2006-12-23

The XML Files: XML Data Migration Case Study: GEDCOM


Download the code for this article: XMLFiles0405.exe (143KB)



XML's ubiquity and continually improving tool support has created a magnetism that attracts organizations everywhere. As organizations move to XML, they must also provide a coherent data migration strategy that allows their users to bring old files forward. This is a nontrivial problem that typically requires tedious code to implement the transformation process. The System.Xml namespace in the Microsoft® .NET Framework, however, can greatly simplify these data migration challenges through its extensible APIs and support for XSLT.

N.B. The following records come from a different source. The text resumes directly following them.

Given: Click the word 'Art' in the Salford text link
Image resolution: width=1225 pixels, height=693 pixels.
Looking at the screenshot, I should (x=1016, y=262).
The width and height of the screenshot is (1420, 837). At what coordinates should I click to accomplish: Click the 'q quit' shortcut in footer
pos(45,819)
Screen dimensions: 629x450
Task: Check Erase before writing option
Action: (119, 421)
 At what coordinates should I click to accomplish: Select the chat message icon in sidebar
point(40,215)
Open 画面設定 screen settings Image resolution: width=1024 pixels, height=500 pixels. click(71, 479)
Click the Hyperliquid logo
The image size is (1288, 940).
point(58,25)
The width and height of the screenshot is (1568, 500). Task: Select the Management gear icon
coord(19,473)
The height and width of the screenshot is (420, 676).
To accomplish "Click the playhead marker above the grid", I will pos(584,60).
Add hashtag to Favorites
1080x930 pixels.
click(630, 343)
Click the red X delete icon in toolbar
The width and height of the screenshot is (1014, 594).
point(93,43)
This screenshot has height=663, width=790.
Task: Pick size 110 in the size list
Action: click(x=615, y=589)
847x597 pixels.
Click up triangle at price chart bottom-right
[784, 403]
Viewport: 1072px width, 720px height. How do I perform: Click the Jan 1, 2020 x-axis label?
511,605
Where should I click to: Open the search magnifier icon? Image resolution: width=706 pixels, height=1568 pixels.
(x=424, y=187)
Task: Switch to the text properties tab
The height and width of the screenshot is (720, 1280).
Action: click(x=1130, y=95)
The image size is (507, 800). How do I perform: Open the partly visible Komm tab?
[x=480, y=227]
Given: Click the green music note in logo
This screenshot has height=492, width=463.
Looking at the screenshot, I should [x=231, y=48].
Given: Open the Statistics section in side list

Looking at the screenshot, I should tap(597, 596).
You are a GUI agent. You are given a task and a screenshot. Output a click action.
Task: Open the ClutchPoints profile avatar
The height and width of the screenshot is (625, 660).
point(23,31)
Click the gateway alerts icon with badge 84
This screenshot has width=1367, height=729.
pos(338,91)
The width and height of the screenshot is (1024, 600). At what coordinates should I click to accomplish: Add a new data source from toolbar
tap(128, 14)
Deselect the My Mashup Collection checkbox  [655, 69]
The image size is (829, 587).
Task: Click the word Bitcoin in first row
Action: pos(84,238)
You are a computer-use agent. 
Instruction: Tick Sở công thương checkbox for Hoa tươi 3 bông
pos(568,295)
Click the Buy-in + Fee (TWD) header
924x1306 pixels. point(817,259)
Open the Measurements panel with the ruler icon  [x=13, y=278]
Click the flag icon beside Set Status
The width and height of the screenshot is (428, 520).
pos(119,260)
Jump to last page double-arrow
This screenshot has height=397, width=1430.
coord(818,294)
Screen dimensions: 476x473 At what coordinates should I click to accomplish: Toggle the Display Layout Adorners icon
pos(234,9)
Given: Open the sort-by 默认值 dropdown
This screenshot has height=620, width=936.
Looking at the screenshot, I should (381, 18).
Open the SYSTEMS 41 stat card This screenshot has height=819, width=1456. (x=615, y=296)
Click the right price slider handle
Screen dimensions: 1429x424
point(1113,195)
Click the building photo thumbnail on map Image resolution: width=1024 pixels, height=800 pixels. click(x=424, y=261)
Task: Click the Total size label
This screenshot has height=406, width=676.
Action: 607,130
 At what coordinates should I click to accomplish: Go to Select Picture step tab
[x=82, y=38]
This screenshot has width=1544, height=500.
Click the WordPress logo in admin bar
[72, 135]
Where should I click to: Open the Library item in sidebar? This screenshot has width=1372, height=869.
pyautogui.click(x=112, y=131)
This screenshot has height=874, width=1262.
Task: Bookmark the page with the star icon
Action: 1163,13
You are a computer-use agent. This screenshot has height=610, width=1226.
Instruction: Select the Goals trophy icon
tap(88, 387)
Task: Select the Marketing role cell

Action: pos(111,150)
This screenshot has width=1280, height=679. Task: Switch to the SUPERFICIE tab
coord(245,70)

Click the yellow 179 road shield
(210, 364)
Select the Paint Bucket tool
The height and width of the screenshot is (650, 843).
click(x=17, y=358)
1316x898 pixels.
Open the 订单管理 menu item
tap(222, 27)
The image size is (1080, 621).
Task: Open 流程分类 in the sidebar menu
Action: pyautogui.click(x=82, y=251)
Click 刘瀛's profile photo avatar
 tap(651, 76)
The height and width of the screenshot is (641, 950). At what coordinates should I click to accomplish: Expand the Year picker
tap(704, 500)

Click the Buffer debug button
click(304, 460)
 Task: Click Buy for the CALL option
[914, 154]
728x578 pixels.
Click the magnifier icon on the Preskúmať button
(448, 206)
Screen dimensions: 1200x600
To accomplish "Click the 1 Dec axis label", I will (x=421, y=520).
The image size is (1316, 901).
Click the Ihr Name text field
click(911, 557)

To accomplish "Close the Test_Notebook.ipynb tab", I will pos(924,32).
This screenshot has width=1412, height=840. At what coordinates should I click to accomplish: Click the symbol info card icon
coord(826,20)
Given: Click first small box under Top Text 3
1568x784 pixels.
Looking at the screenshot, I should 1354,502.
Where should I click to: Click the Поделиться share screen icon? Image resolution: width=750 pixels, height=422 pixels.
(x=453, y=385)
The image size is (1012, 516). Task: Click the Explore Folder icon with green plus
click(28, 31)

An example of data migration is what's currently happening around genealogy data formats. Genealogists have long relied on the Genealogical Data Communications (GEDCOM) 5.5 format for sharing genealogical information. GEDCOM 5.5 is text based but not XML based. A beta version of GEDCOM 6.0 is available and is completely based on XML. But what about the gigabytes of genealogical information that can still be found in GEDCOM 5.5 format? This presents an interesting data migration challenge that really should not be ignored.

In this column I'll walk you through solving this data migration problem using System.Xml. This process can serve as a blueprint for other data migration problems you may face.


GEDCOM 101

GEDCOM was developed to facilitate exchanging genealogical data across different genealogy programs and systems. A common format like GEDCOM allows users to share their work with others regardless of the program they're using.

Version 5.5 is the most widely used version of the various GEDCOM specifications (see The GEDCOM Standard Release 5.5). GEDCOM 5.5 relies on a simple text-based grammar that leverages line delimiters and level numbers to structure family tree information. Figure 1 provides a sample GEDCOM 5.5 file.

Each GEDCOM line contains a level number, a tag, and an optional value. Multiple lines constitute a GEDCOM record. A level of 0 marks the beginning of a new GEDCOM record. Every line that follows is part of the record until you reach another line with a level of 0. The tag name conveys meaning about the information on the line as defined in the specification.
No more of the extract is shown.